Matter of Martucci v Nerone
2024 NY Slip Op 00073 [223 AD3d 668]
January 10, 2024
Appellate Division, Second Department
Published by New York State Law Reporting Bureau pursuant to Judiciary Law § 431.
As corrected through Wednesday, March 6, 2024


[*1]
 In the Matter of Maria Martucci, Respondent-Appellant,
v
Biagio Nerone, Appellant-Respondent.

Francine Scotto, Staten Island, NY, for appellant-respondent.

Orrick, Harrington & Sutcliffe LLP, New York, NY (Rene Kathawala of counsel), for respondent-appellant.

In a proceeding pursuant to Family Court Act article 4, the father appeals, and the mother cross-appeals, from an order of commitment of the Family Court, Richmond County (Alison Hamanjian, J.), dated June 14, 2022. The order of commitment, insofar as appealed from, confirmed so much of an order of disposition of the same court (Marjorie R. Steinberg, S.M.) dated May 18, 2022, made after a hearing, as found that the father willfully violated a prior order of child support. The order of commitment, insofar as cross-appealed from, upon the order of disposition dated May 18, 2022, allowed the father to purge his contempt by paying the sum of $1,500.
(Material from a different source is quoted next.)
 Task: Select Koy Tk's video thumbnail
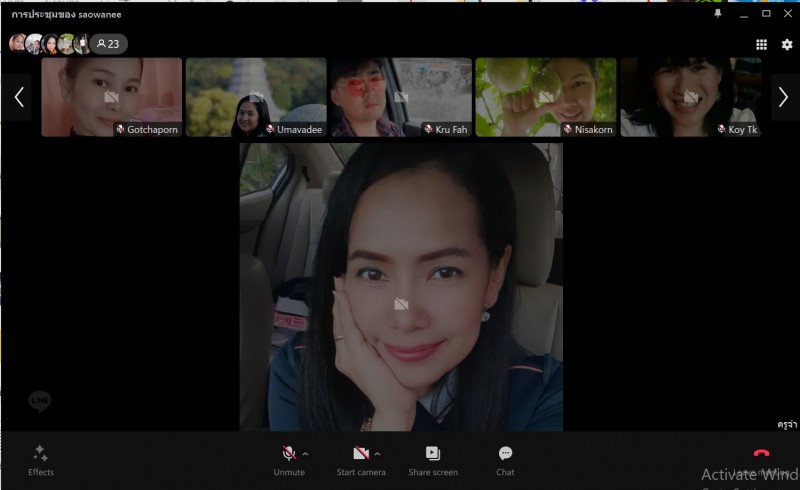(690, 97)
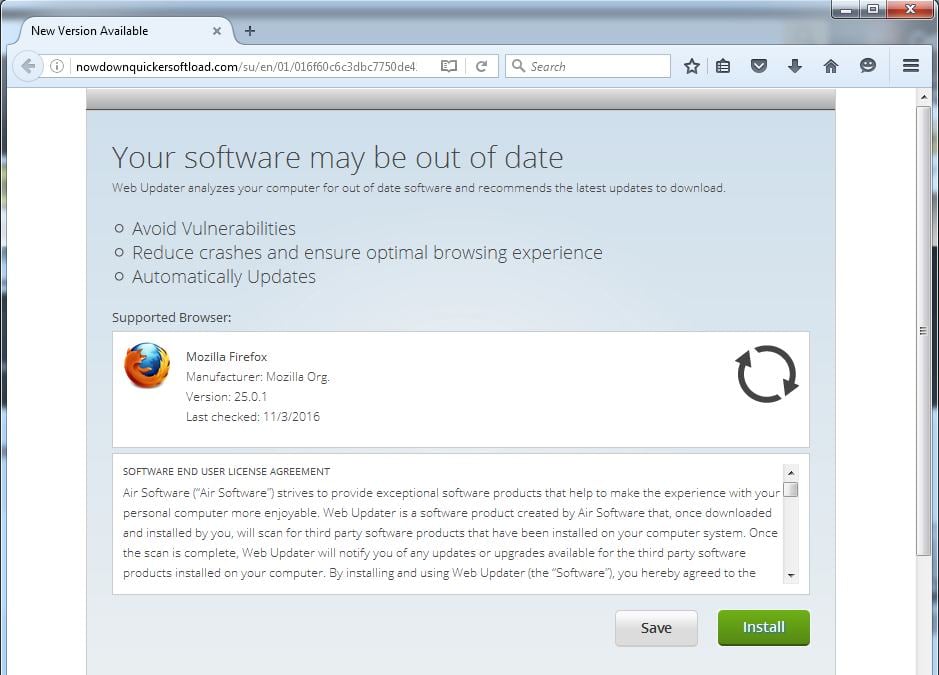Open the Pocket save icon
The image size is (939, 675).
point(759,66)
Ordered that the order of commitment is affirmed insofar as appealed and cross-appealed from, without costs or disbursements.
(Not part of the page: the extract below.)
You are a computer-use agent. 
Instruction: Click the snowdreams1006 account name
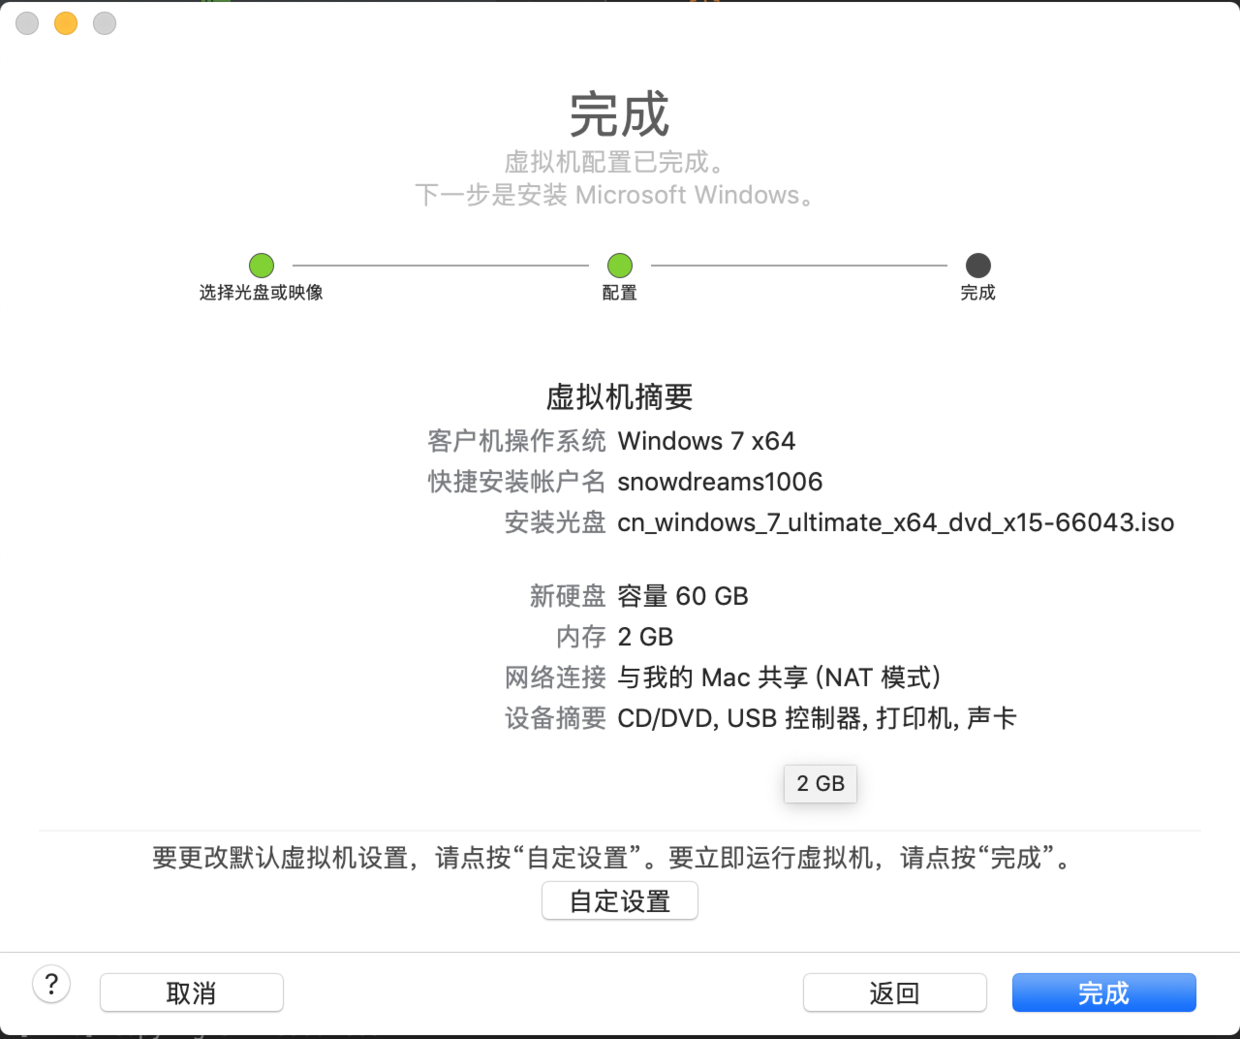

The mother and the father are the divorced parents of a child born in 1999. In this proceeding pursuant to Family Court Act article 4, the mother alleged that the father was in willful violation of a prior order of child support. Following a hearing, a Support Magistrate issued an order of disposition dated May 18, 2022, finding that the father's failure to comply with the prior order of child support was willful. Thereafter, in an order of commitment dated June 14, 2022, the Family Court confirmed the Support Magistrate's finding of willfulness against the father and directed that he be committed to the custody of the Richmond County jail for a period of incarceration of four months, unless he paid the purge amount of $1,500. The mother appeals and the father cross-appeals.

The evidence of the father's failure to pay child support as ordered, from March 16, 2020, to November 12, 2020, constituted prima facie evidence of a willful violation, and the father did not meet his burden of offering competent, credible evidence of his inability to comply with the required payments (see Matter of O'Keeffe v O'Keeffe, 215 AD3d 848, 849-850 [2023]). Accordingly, the Family Court properly confirmed the Support Magistrate's finding that the father was in willful violation of the prior order of child support.

Contrary to the mother's contention, under the circumstances of this case, the sum of $1,500 that the father was required to pay in order to purge his contempt was appropriate (see id. at 850; Matter of Martucci v Nerone, 192 AD3d 1107, 1108 [2021]).

[*2] The father's remaining contentions are without merit. Brathwaite Nelson, J.P., Maltese, Dowling and Voutsinas, JJ., concur.